Obama über US-Waffengesetze: „Das ist wahnwitzig“
Nach der Schießerei von San Bernardino will Präsident Obama Schlupflöcher in den US-Waffengesetzen schließen. Auch Medien fordern eine Verschärfung.
dpa/rtr | Präsident Barack Obama hat vor dem Hintergrund des Blutbads in San Bernardino seine Forderung nach einer Verschärfung der US-Waffengesetze erneuert. Diese Tragödie zeige wieder einmal, dass es zu einfach für gefährliche Menschen sei, an Waffen zu kommen. Derzeit könnten Personen, deren Name auf einer Flugverbotsliste stehe, ohne Probleme Waffen kaufen. „Das ist wahnwitzig. Wenn man zu gefährlich ist, um an Bord eines Flugzeugs zu kommen, ist man – per Definition – zu gefährlich für eine Waffe“, sagte Obama in seiner am Samstag verbreiteten wöchentlichen Ansprache. Der Kongress müsse dieses Schlupfloch sofort schließen.
Zu den Ermittlungen sagte der US-Präsident: „Es ist gut möglich, dass diese beiden Angreifer radikalisiert wurden, um diesen Akt des Terrors zu begehen.“ Zunächst sei es aber wichtig, die Ermittlungsergebnisse abzuwarten. „Wir werden das aufklären.“ Es sei bekannt, dass die Terrormiliz Islamischer Staat (IS) und andere Terrorgruppen Menschen zum Terror anstacheln würden.
Die beiden Schützen – ein Ehepaar – hatten am Mittwoch in San Bernardino 14 Menschen ermordet, bevor sie selbst von der Polizei getötet wurden. Das FBI ermittelt wegen Terrorverdachts.
An die Adresse derer, die den Amerikanern Leid zufügen wollten, sagte Obama: „Wir sind Amerikaner. Wir werden unsere Werte hochhalten – eine freie und offene Gesellschaft. Wir sind stark. Und wir sind widerstandsfähig. Und wir werden uns nicht terrorisieren lassen.“
New York Times fordert Waffenverbot
In ihrem ersten Leitartikel auf der Titelseite seit fast 100 Jahren fordert die New York Times nach dem Massaker von San Bernardino eine Verschärfung der US-Waffengesetze.

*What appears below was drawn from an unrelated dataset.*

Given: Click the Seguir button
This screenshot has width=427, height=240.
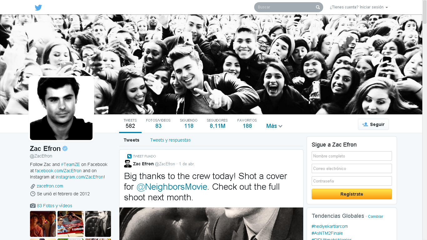Looking at the screenshot, I should click(373, 124).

Die Schusswaffen-Epidemie in Amerika müsse beendet werden, heißt es in dem am Samstag veröffentlichten Meinungsbeitrag. Es sei eine „nationale Schande“, dass Zivilisten legal Waffen kaufen dürften, die dazu gemacht seien, „Menschen mit brutaler Geschwindigkeit und Effizienz umzubringen“. Es müsse verboten werden, dass Zivilisten bestimmte Waffen, wie etwa die Sturmgewehre, die in Kalifornien zum Einsatz gekommen seien, erwerben könnten.

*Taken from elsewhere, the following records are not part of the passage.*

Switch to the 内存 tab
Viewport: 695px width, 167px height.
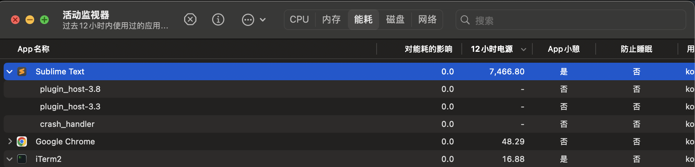(x=331, y=19)
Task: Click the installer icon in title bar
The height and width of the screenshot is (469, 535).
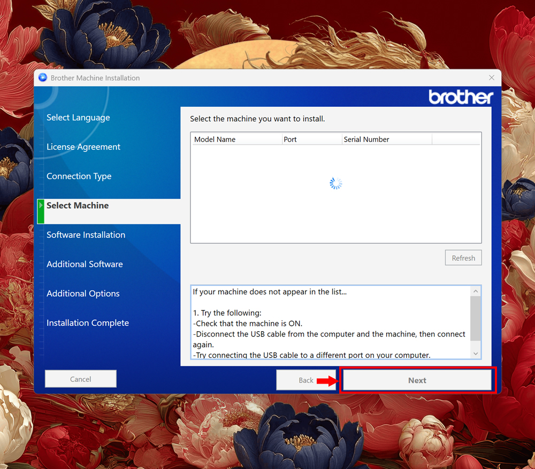Action: click(x=42, y=77)
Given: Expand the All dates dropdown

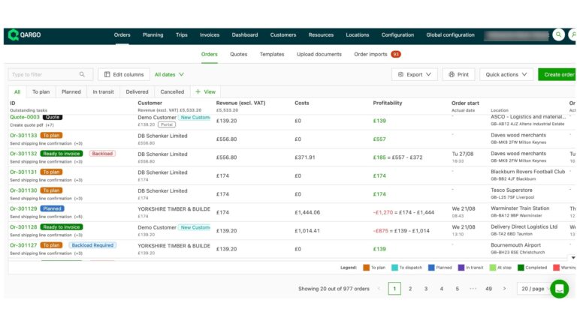Looking at the screenshot, I should [x=169, y=74].
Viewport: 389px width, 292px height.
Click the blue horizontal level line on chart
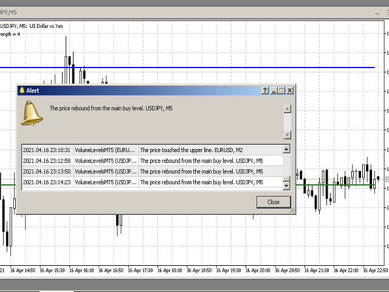pos(182,68)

Die New York Times kritisierte, dass gewählte Politiker für die Opfer von Waffengewalt beteten, nur um anschließend die „einfachsten Einschränkungen für Massentötungswaffen“ abzulehnen. So hätten sie auch nach dem Vorfall in San Bernardino umgehend ablenkend auf Terrorismus verwiesen. Dabei müsse klar sein: „Diese Amokläufe sind alle, auf ihre eigene Weise, Akte des Terrors.“
Zuletzt hatte die New York Times 1920 auf Seite eins einen Leitartikel veröffentlicht. Damals äußerte sie sich bestürzt über die Nominierung von Warren G. Harding zum Präsidentschaftskandidaten der Republikaner. Harding gewann noch im selben Jahr die Wahl.